THE PROBLEM =
An exact copy of all the data, minus the images, is required.

THE INPUT =
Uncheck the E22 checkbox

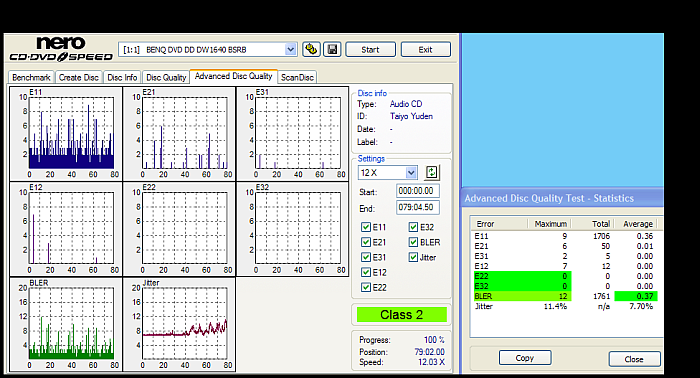(366, 287)
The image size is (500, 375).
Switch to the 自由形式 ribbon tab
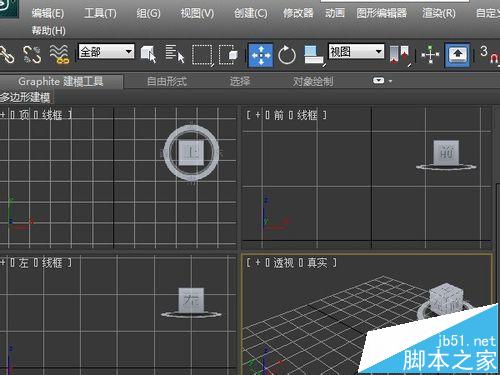(x=167, y=81)
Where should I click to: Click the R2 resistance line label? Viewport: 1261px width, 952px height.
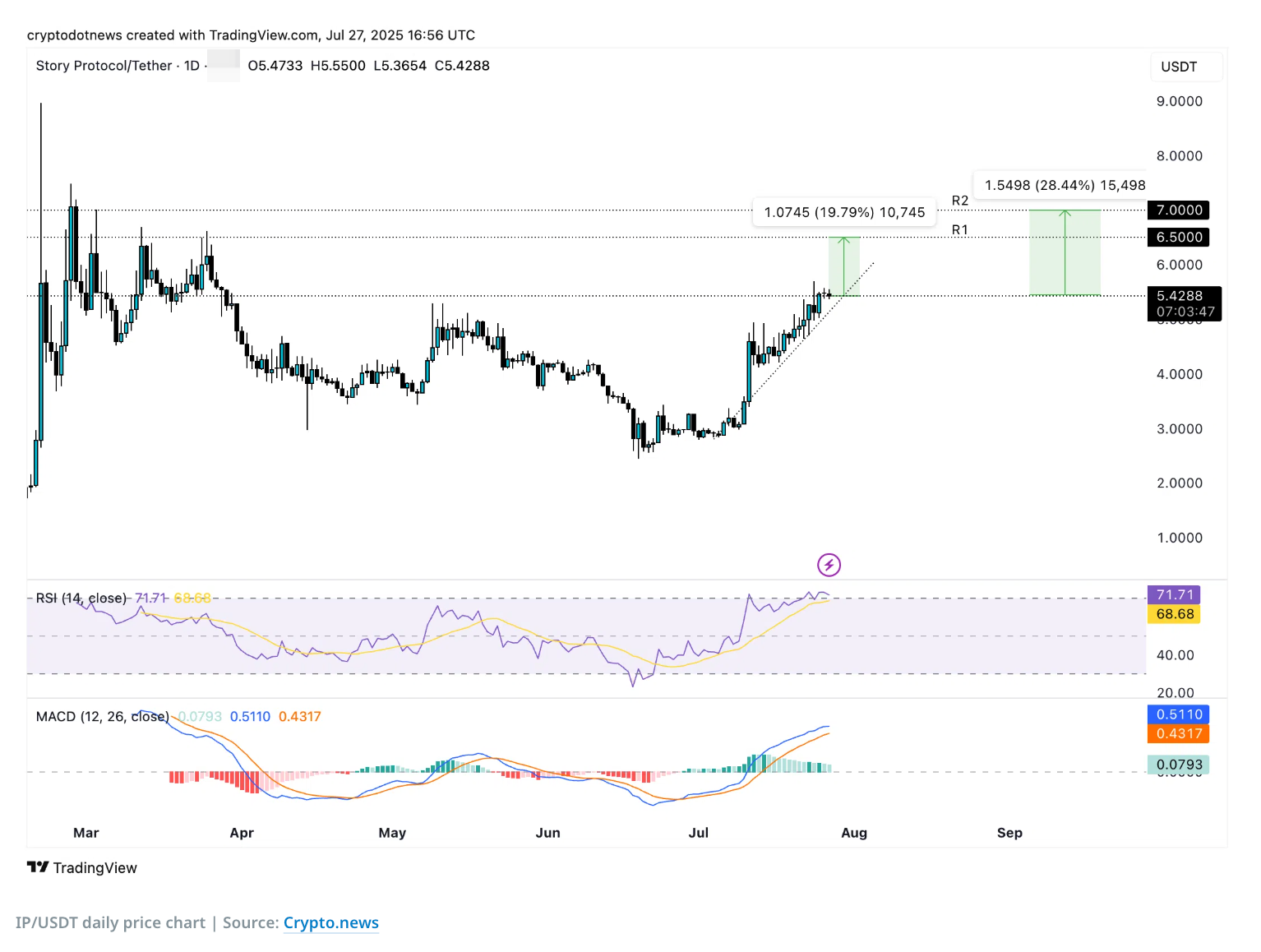[x=959, y=201]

YOUR SOLUTION =
Uncheck the E22 checkbox

(366, 287)
The image size is (500, 375).
Switch to the 自由形式 ribbon tab
(x=167, y=81)
Where should I click to: Click the R2 resistance line label? Viewport: 1261px width, 952px height.
[x=959, y=201]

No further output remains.